How much will the insurance company pay?

It depends on the conditions within your insurance agreement such as the watercraft’s valued amount and your deductible. In the instance of a reasonable loss, the insurance company will pay the valued amount of the kayak minus your deductible.  For instance, Dave files a claim through his insurance company after his custom P&H Cetus LV is stolen. The determined value of the sea kayak was $3,800 based on Dave’s bill of sale at the time of the purchase. Dave’s homeowner’s policy contains a $50 deductible per watercraft incident.

The insurance company will pay Dave a $3,750 indemnity ($3,800 value – $50 deductible = $3,750 claim payout).

 

Disclaimer: This information included in this guide is designed for informational purposes only and is not intended to give insurance advice regarding coverage, insurance companies, or policy endorsements. Before you make any changes or additions to your current policy and/or begin a new policy, review your insurance options with a licensed agent to identify which coverage would fit your particular coverage needs. 

6 Responses to Kayak Insurance: Can you insure a kayak?

  1. James Bedford

    Agents for both State Farm and Cypress (Florida) have stated there are specific exemptions for canoes (extends to kayaks) when off premise and don’t offer the extended or stated value riders. So far, no luck finding someone that will cover our boats.

    • Alex Russo

      Hi James,

      Thanks for the feedback. I’m sorry to hear that you have had trouble finding an insurance carrier to provide stated value and off-property coverage. I would check with your local Liberty Mutual and your local Amica agents to see if they can provide the coverage you are looking for. I have heard of folks having luck with Amica and I know that Liberty Mutual provides stated value coverage as long as you have a bill of sale or valuation.

      I hope this helps!
      -Alex

      • James Bedford

        Alex,
        Thank you. I will try the suggestions.

  2. Irina

    what if I do not owe a home or rent an apartment? I live with my boyfriend and I am a traveling RN. I travel all over the states and take my boat with me.

    • Alex Russo

      Hi Irina,

      Great question. I would suggest researching Personal Watercraft (PWC) Insurance through BoatUS. They do offer personal, individual policies for watercraft so they may be worthwhile getting a quote from.
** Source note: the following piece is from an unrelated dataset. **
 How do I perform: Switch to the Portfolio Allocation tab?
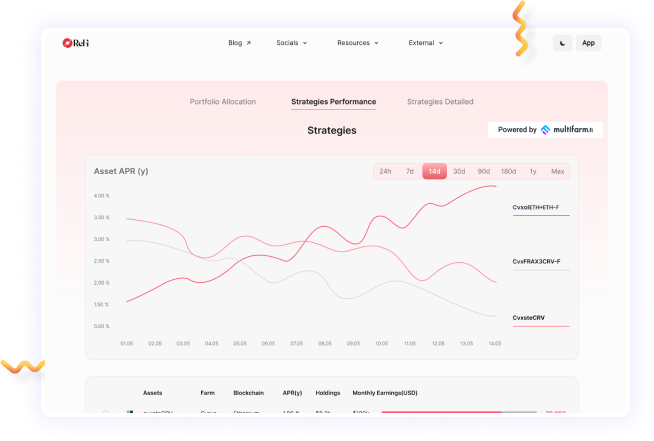(223, 102)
Their website lists jet-powered PWC such as Seadoos, so I am not positive that they insure kayaks and canoes.

      -Alex

  3. westernflyer2015

    State Farm and Farmers consider kayaks a “boat” and require additional dollars on your premium, which is usually not explained to the buyer. (And the bloodsuckers keep on makin’ a profit.) Lesson: Ask your agent, develop a relationship with our agent, get it ALL in writing and perhaps the bonus-inspired adjuster won’t shaft you when it comes time to negotiate a claim.